The event, held at the Palais des Nations yesterday (25 February), called on the few remaining executing nations to immediately suspend capital punishment as a first step towards full abolition.
Members of ICDP – an independent body opposed to the death penalty in all circumstances – were joined on the panel by Gry Larsen, State Secretary from Norway’s Ministry of Foreign Affairs; Jesús Gracia, Spain’s Secretary of State for Iberoamérica; Kyung-wha Kang, UN Deputy High Commissioner for Human Rights and Stavros Lambrinidis, EU Special Representative on Human Rights. Ruth Dreifuss, ICDP Commissioner and former President of the Swiss Confederation, chaired discussions.
In a specially recorded message, UN Secretary-General Ban Ki-moon said: “The sentiment towards abolition finds echoes in every region and across legal systems, traditions, customs and religious backgrounds. Currently some 150 States have either abolished the death penalty or do not practice it.”
ICDP’s President Federico Mayor, former UNESCO Director General and former Minister of Education and Science of Spain and ICDP member Mohammed Bedjaoui, former Foreign Minister of Algeria, outlined global progress and challenges in the campaign for a death penalty free world.
Federico Mayor stated: “The isolation of the world’s last executing nations is growing as more countries conclude that capital punishment is cruel, endorses violence and risks execution of the innocent, while failing to deter violent crime. We urge the authorities in countries clinging to this abhorrent human rights violation to show leadership and to immediately suspend executions, as a first step toward full abolition.”
The global trend is firmly towards abolition, and in December 2012 the UN General Assembly voted for a global moratorium on executions.
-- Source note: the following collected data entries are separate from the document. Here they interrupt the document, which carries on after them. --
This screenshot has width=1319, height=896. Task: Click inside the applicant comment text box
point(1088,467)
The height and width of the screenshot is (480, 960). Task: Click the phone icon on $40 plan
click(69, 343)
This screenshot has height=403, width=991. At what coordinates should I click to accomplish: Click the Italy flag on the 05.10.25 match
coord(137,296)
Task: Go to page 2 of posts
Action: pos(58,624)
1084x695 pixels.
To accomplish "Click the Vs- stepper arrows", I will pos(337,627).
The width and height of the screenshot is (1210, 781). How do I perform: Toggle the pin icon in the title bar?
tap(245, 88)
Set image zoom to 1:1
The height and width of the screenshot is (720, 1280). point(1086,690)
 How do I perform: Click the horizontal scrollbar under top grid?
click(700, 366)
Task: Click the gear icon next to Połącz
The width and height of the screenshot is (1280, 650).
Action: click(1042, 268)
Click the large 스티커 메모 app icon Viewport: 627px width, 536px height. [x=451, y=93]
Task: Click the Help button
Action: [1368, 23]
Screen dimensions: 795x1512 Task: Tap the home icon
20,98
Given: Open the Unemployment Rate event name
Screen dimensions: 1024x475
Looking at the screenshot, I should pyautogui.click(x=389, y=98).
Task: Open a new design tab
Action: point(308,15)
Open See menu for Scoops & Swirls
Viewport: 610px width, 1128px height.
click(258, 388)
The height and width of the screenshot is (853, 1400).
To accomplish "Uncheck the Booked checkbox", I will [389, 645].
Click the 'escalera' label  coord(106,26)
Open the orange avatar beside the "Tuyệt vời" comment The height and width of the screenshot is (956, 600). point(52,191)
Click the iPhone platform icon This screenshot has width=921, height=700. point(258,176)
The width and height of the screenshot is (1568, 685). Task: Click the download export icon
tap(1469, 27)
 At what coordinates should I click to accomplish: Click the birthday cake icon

A record 111 nations supported the decisive UN call, which was the fourth made by the world body in the past five years.
While not legally binding, the UN resolutions have been a political breakthrough, sending a strong message to the few countries adhering to capital punishment that it is time to reject what is increasingly seen as a cruel and counter-productive practice.
In 1945, when the UN was founded, only eight states had abolished the death penalty for all crimes. Today over two-thirds of the 193 UN Member States have abolished capital punishment or do not use it.
Only a small number of states carry out executions every year. The world’s most prolific executioners are China, Iran, Iraq, North Korea, Saudi Arabia, the USA and Yemen.
ICDP is led by a group of high-profile Commissioners from across the world. These eminent individuals include former presidents, prime ministers, government ministers, senior United Nations officials, a former US state governor, a former judge and president of the International Court of Justice, and a leading academic.